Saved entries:
-=-=-
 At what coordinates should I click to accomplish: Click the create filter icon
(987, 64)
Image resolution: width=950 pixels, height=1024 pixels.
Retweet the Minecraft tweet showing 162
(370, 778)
-=-=-
### Problem statement
From the line with "Image resolution: width=950" through the last line of the records, set down every line exactly as written and leave out all others.

### Answer box
Image resolution: width=950 pixels, height=1024 pixels.
Retweet the Minecraft tweet showing 162
(370, 778)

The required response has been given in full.